(Stored items)
══════════════════════════════

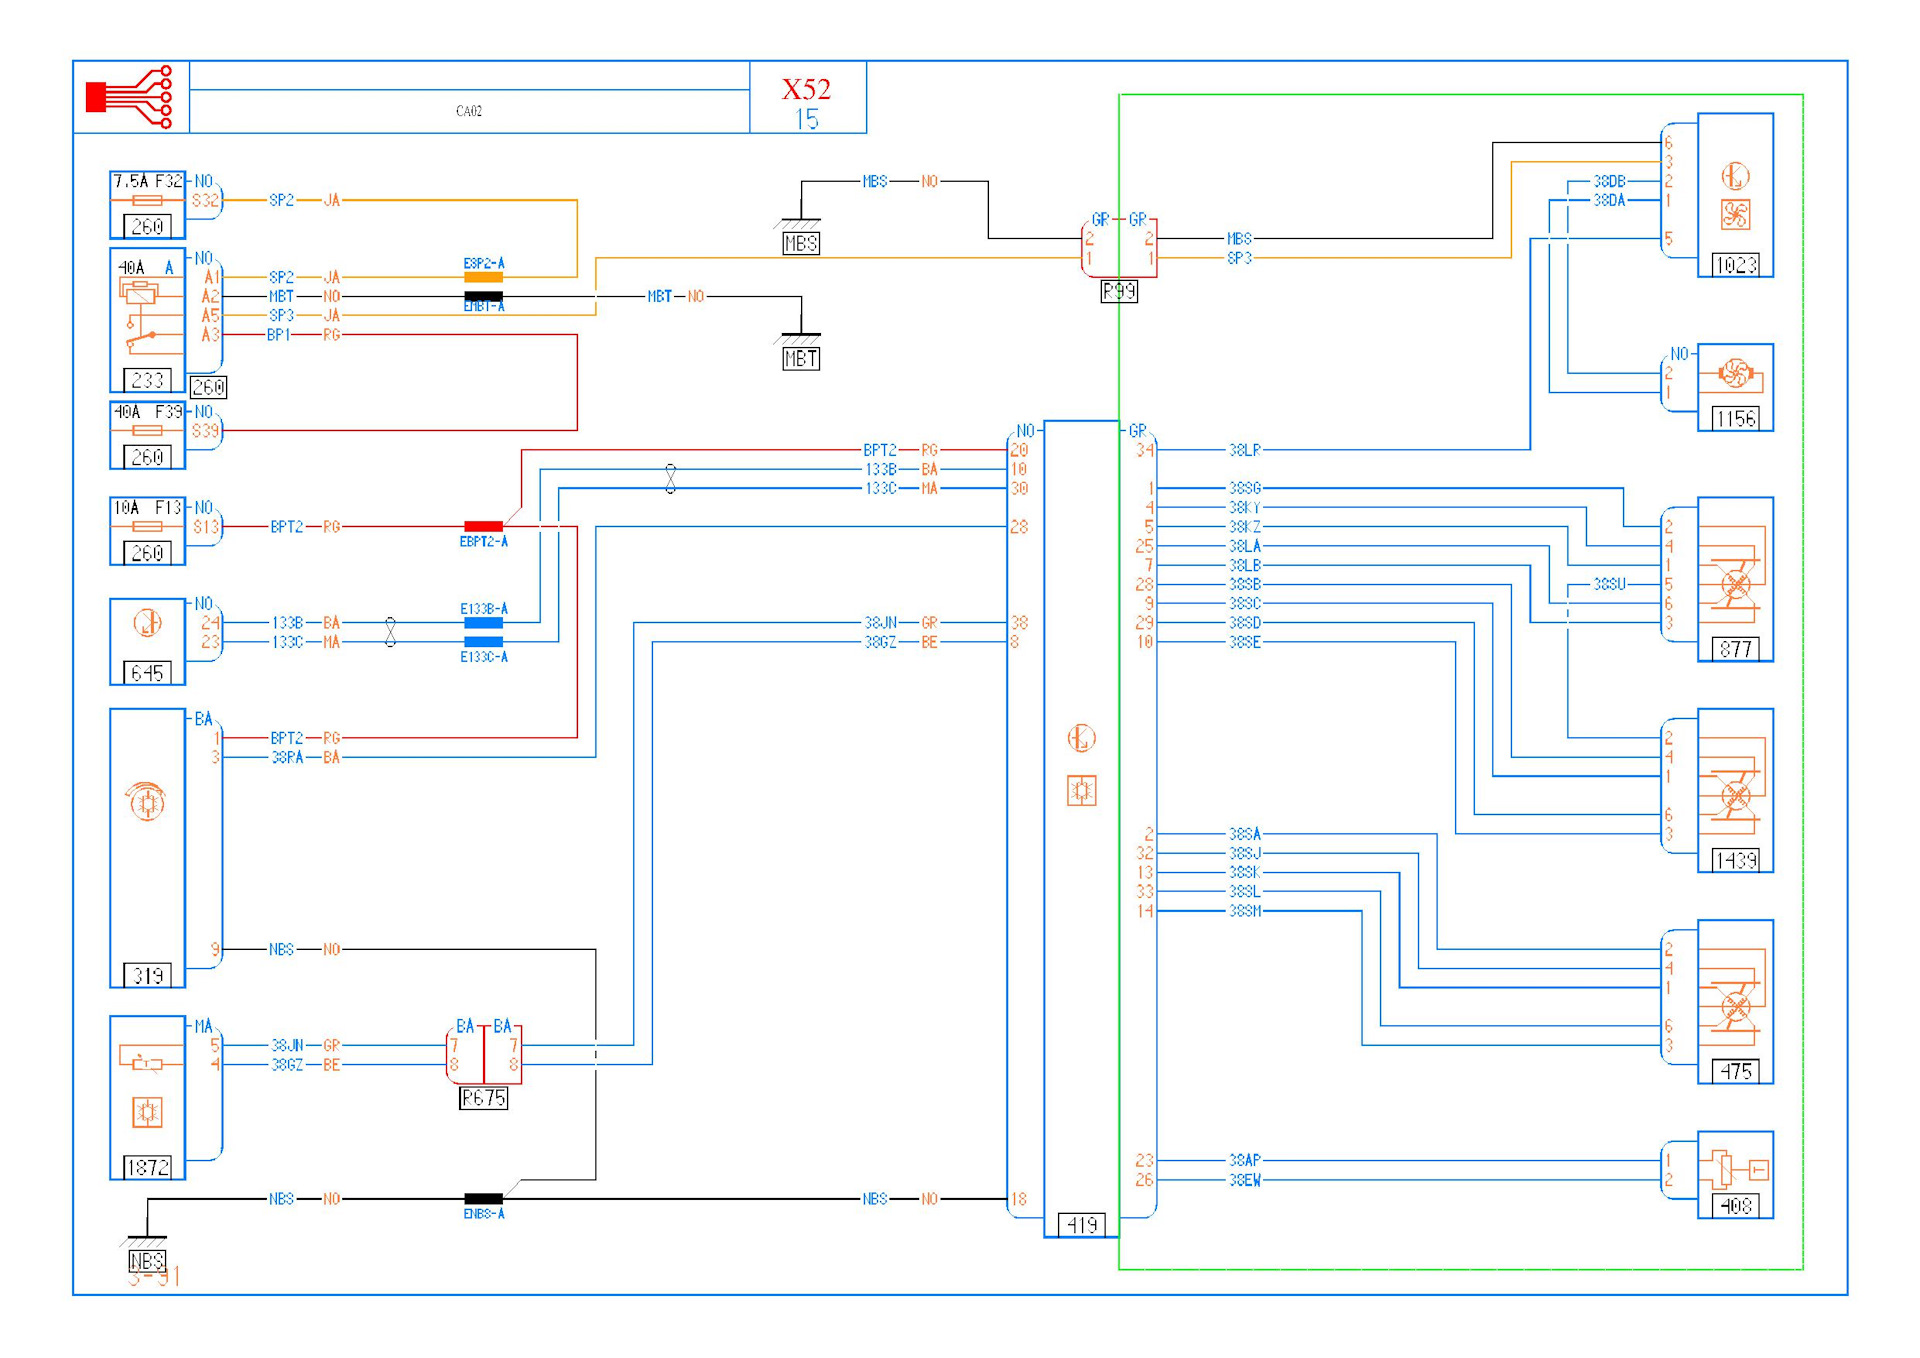Viewport: 1920px width, 1358px height.
Task: Open the R675 connector label
Action: tap(483, 1098)
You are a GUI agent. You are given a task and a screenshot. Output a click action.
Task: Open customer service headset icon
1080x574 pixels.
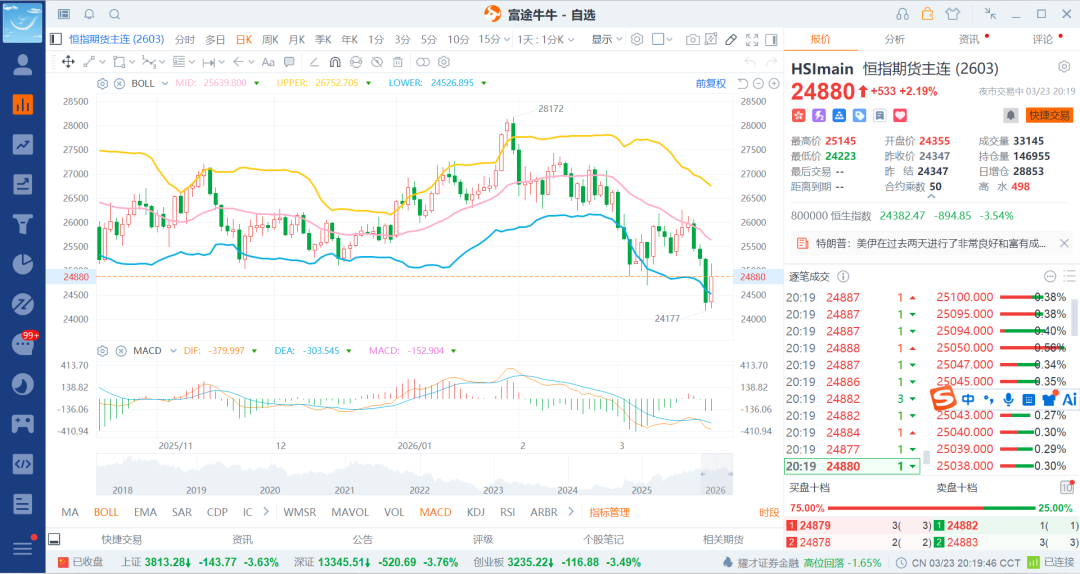pos(903,14)
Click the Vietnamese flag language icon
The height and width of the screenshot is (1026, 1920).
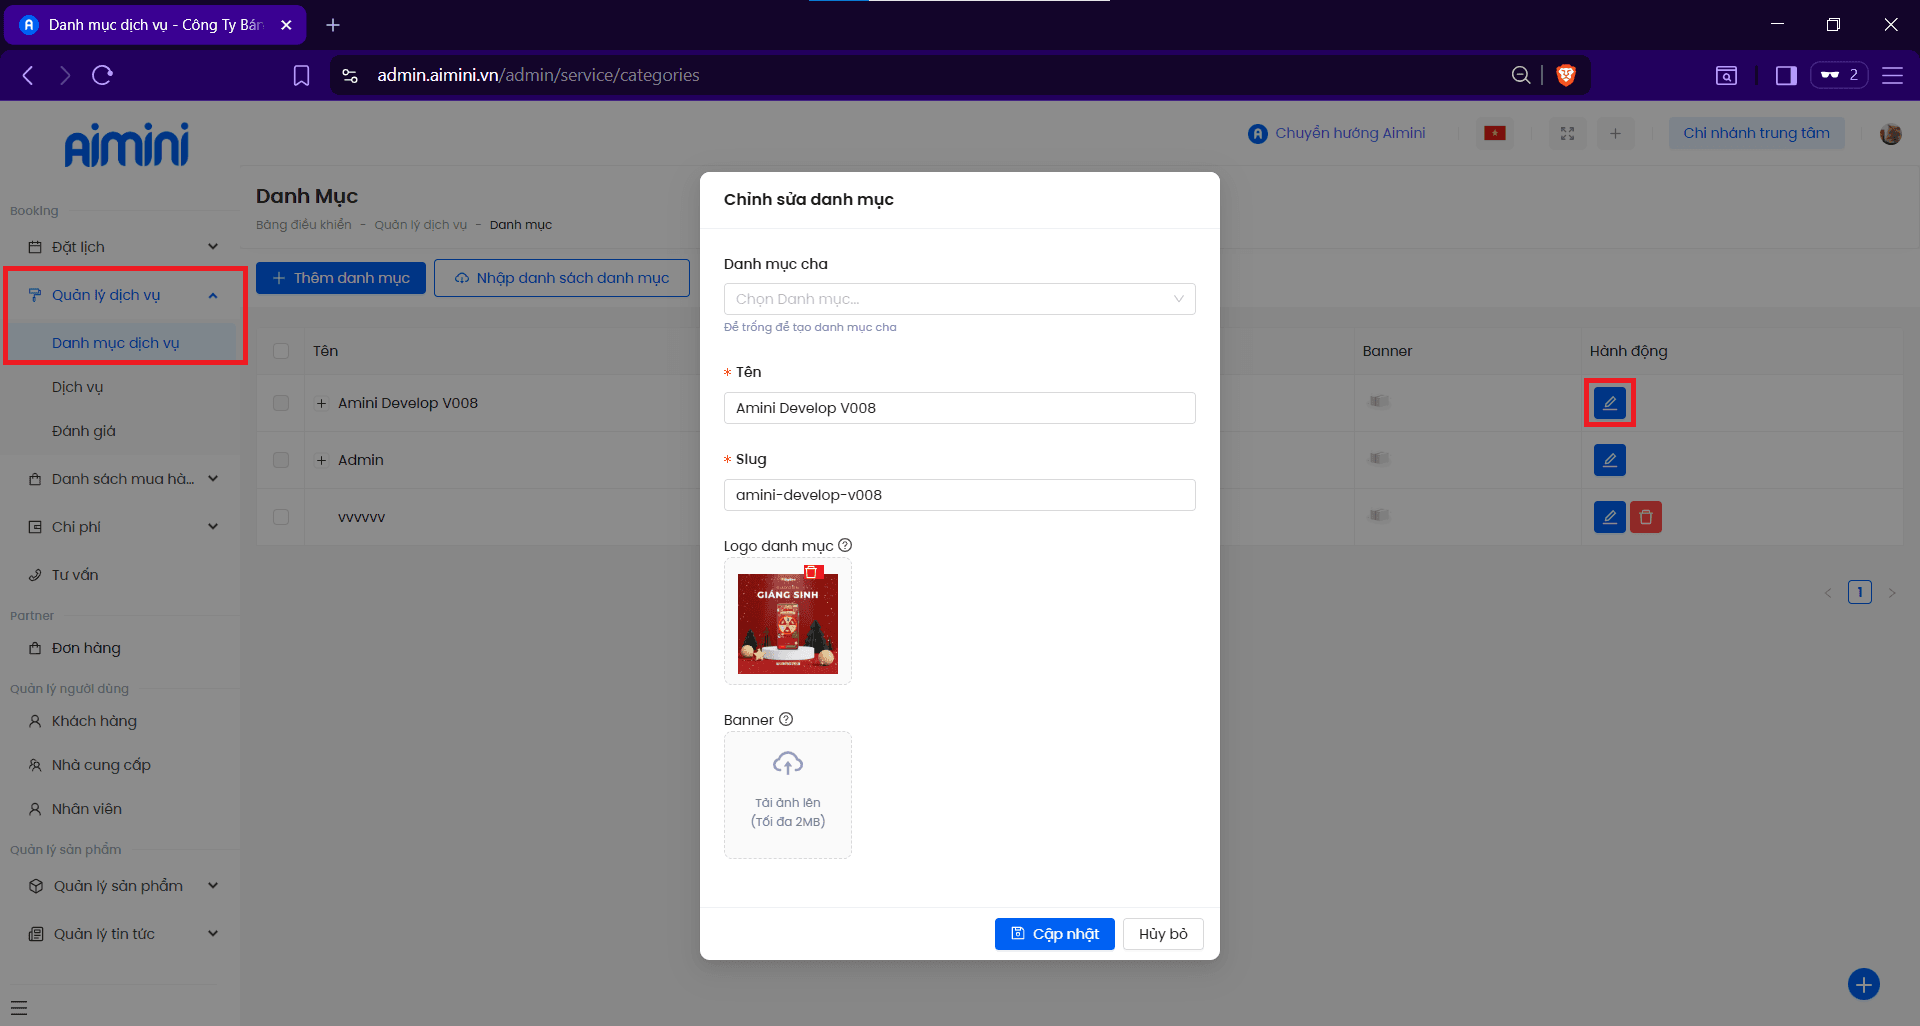point(1495,133)
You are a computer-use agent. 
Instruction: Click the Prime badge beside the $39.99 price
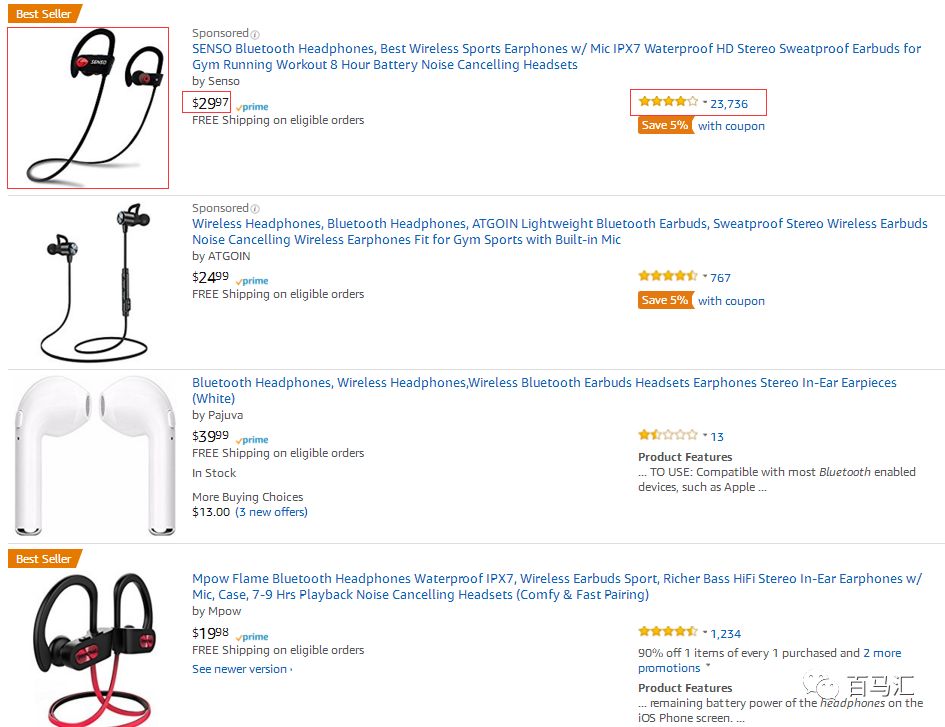tap(252, 440)
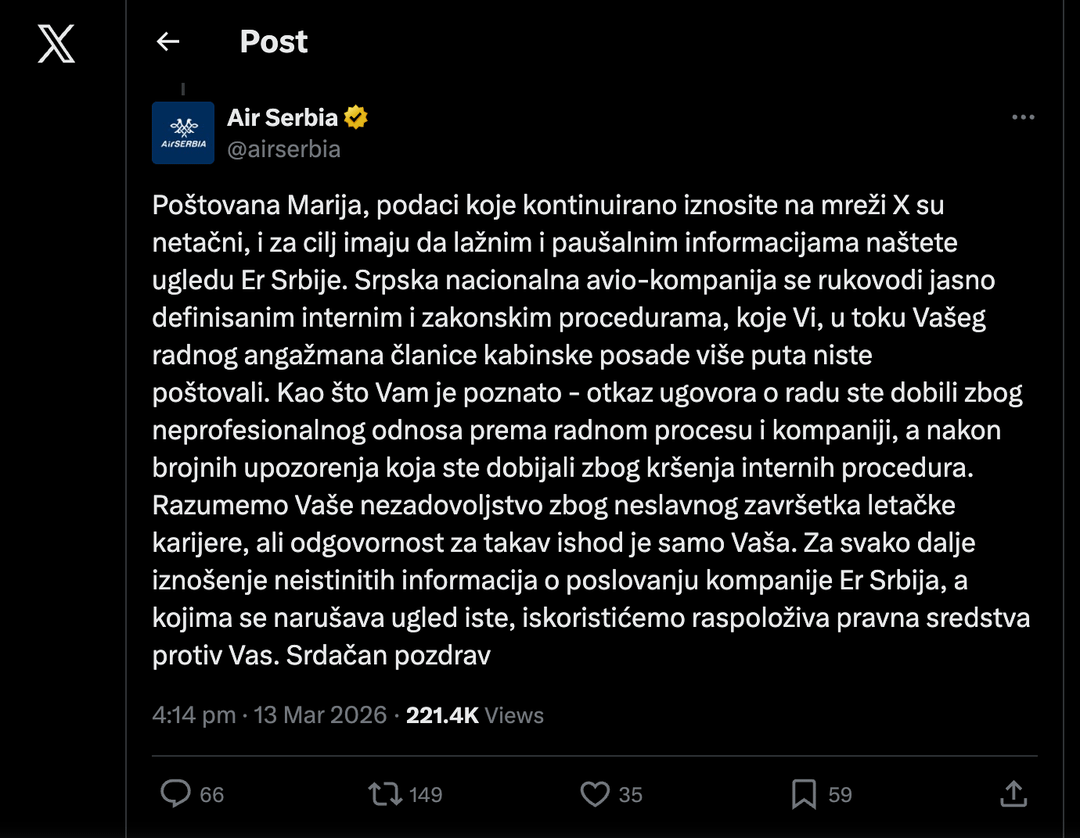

══════════════════════════════

=== TASK DESCRIPTION ===
Repeat every line of the listing above verbatim, leaving out the pictures.

=== WRITTEN ANSWER ===
Viewport: 1920px width, 1358px height.
Task: Open the R675 connector label
Action: tap(483, 1098)
You are a GUI agent. You are given a task and a screenshot. Output a click action.
Task: Open customer service headset icon
1080x574 pixels.
pos(903,14)
Click the Vietnamese flag language icon
The height and width of the screenshot is (1026, 1920).
point(1495,133)
You are a computer-use agent. 
Instruction: Click the Prime badge beside the $39.99 price
tap(252, 440)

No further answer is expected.